0:27:09 > 0:27:14From the Latin name of a forest deity, what adjective is used poetically for something associated
0:27:14 > 0:27:17with or characteristic of woods and woodlands.
0:27:17 > 0:27:19- Nominate Janes.- Silvan.- Right.

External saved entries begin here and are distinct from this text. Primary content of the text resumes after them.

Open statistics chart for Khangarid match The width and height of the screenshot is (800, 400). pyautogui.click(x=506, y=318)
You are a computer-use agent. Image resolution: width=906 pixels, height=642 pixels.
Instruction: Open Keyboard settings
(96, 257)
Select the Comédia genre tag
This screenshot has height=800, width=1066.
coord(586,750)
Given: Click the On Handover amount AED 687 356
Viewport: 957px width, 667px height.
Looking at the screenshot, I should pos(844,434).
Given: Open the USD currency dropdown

0:27:19 > 0:27:22Named after a 17th-century anatomist, the deep lateral sylvian fissure
0:27:22 > 0:27:25is found in which part of the body?
0:27:28 > 0:27:29Come on.
0:27:29 > 0:27:30Lower back.
0:27:30 > 0:27:33- No, it's the brain. - GONG SOUNDS
0:27:33 > 0:27:36At the gong, Homerton College, Cambridge have 145,
0:27:36 > 0:27:40Clare College, Cambridge have 170.
0:27:44 > 0:27:48It was a very closely-fought match and we shall be seeing both of you.
0:27:48 > 0:27:53Homerton you have got to win two more matches, you've got to win one more, Clare College.
0:27:53 > 0:27:56I hope you can join us next time for another quarter final match
0:27:56 > 0:28:00when our teams continue their fights for a place in the semis.
0:28:00 > 0:28:03- Until then, it is goodbye from Homerton College, Cambridge. - Goodbye.
0:28:03 > 0:28:08- It is goodbye from Clare College, Cambridge.- Goodbye.- And it is goodbye from me, goodbye.